The Tempietto, Donato d'Angelo Bramante, in the Courtyard of St. Pietro in Montorio, on the Janiculum  in Rome, 1502 ff.






This is one of my favorite buildings of all time.  It's little, and a little out of the way, up a short flight of stairs from the street on the Janiculum, one of the hills which rise to startling vantages on the outskirts of the core of the ancient city and the Vatican.  I first heard of it, and saw it in the book of an undergraduate mentor, the architectural historian, Bates Lowry.  I was enthralled by the building and by his analysis.  I'd never heard of architecture spoken of in this way:  

It's a centrally planned building, a radically simplified and spare fever dream of Bramante's proposal for the evolving rebuilding of the new St.
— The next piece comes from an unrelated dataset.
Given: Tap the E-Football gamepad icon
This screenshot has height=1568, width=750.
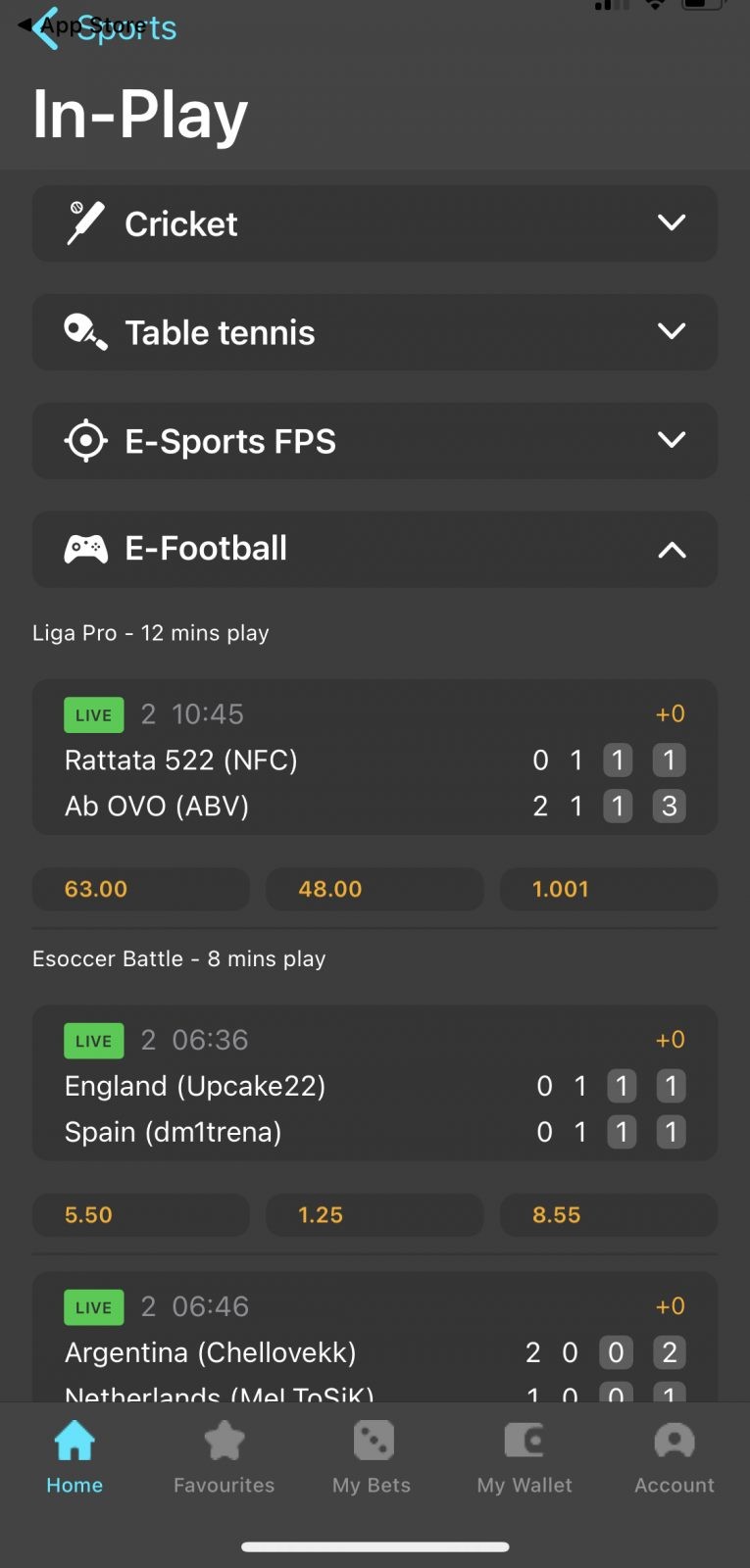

Peter's around the fourth century St. Peter's Basicilica in the Vatican. In plan it's a perfect circle inside a larger perfect circular Doric peristyle (colonnade) capped by a balustrade (row of balusters--like elongated, inverted amphorae).  In elevation (the face--or façade of the building) it's a cylinder of columns, screening a taller internal cylinder capped by a dome.  The circle was a desideratum of particularly church architecture in the high renaissance--the years around 1500 in Italy, say.

The Tempietto's function is a commemorative mausoleum, an ancient form for tombs, with its focus on the middle. It stands in t cramped, undistinguished courtyard beside the church.  I first saw it in person with Yvonne Mazurek, the art historian from SYA in Viterbo (a little over an hour north of Rome), and other friends, when I was speaking there.  I've seen it and photographed it a couple of times since (though my own photographs, are presently unavailable--long story, one I'm working very hard on).

Perhaps even because of it's small size, it was able to be built readily of load-bearing stone masonry--one of the purist expressions of an "ideal" renaissance architecture vision.